引物68B包括不同于第一序列44E的第二序列44F以及连接在第二序列44F的3'端处的切割位点46D。第二序列44F可为本文所述的不同于第一序列44E的引物序列中的任何引物序列(例如,P5、P7、P15等),并且第二序列44F的至少一部分70B被配置为在该方法的示例期间与再生寡核苷酸60'(参见图7F)或第二再生夹板84'(参见图8)杂交。可通过在引物68B的3'端的末端位置处或部分70B的3'端处掺入核酸酶抗性修饰的任何示例来使该引物68B具有核酸酶抗性。在引物68B的3'端的末端位置处,核酸酶抗性修饰可使得能够消化经扩增和经测序的链,同时留下完整的引物68B的剩余部分用于再生。在部分70B的3'端处,核酸酶抗性修饰可使部分70B的所有核苷酸能够具有内切核酸酶抗性。
在引物组40C的一个示例中,(引物68A、68B的每一者中的)第一切割位点46D是限制位点;并且(引物68A中的)第二切割位点46E包括选自由以下组成的组的核碱基:尿嘧啶、8-氧代鸟嘌呤和烯丙基-核苷酸。限制位点的一些示例对选自由以下组成的组的限制酶敏感:≥6碱基切割物限制内切核酸酶、切口酶等。一些示例性6碱基切割物包括AcII、Afel、Nspl、HaeII、Tatl和例如可从新英格兰生物实验室公司(New England Biolabs Inc.)、赛默飞世尔科技公司(ThermoFisher Scientific)等商购获得的其他碱基切割物。一些示例性7碱基切割物包括BspQI和SapI,并且一些示例性8碱基切割物包括NotI、FseI和PacI。
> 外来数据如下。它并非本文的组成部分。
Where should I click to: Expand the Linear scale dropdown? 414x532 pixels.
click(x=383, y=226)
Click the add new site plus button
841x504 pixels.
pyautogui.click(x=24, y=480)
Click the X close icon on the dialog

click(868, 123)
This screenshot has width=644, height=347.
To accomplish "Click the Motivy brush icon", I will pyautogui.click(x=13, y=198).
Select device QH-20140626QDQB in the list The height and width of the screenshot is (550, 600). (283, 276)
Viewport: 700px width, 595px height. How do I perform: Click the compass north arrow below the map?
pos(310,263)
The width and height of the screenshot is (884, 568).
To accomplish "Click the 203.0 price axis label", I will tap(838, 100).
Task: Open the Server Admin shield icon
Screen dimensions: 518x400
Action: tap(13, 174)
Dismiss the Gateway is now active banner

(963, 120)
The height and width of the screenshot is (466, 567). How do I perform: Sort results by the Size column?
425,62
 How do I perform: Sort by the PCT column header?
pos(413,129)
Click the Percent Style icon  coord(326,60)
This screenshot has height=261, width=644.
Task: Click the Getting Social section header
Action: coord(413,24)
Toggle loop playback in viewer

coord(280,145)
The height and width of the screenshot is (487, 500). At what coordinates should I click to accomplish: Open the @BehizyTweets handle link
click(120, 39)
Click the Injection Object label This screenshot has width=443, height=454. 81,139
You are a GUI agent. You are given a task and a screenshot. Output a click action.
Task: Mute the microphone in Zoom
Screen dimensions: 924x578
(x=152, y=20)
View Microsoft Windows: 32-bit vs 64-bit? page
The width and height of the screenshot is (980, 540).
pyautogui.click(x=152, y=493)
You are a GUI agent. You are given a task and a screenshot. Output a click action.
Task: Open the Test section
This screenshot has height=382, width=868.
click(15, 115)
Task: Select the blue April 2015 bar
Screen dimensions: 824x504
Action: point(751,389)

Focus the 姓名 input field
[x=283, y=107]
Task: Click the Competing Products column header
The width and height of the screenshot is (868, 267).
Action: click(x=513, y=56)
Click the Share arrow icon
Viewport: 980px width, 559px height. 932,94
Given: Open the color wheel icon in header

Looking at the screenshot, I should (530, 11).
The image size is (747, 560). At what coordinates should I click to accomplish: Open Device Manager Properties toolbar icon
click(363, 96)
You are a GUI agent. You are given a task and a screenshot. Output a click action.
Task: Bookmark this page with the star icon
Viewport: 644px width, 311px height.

在引物组40C的另一个示例中,(引物68A、68B中的每一者中的)第一切割位点46D和(引物68A中的)第二切割位点46E各自包括独立地选自由以下组成的组的核碱基:尿嘧啶、8-氧代鸟嘌呤和烯丙基-核苷酸。当引物68A、68B通过聚合酶延伸再生时(图7E),切割位点46D、46E不是烯丙基-核苷酸。当引物68A、68B通过夹板连接再生时(图8),切割位点46D、46E可为烯丙基-核苷酸。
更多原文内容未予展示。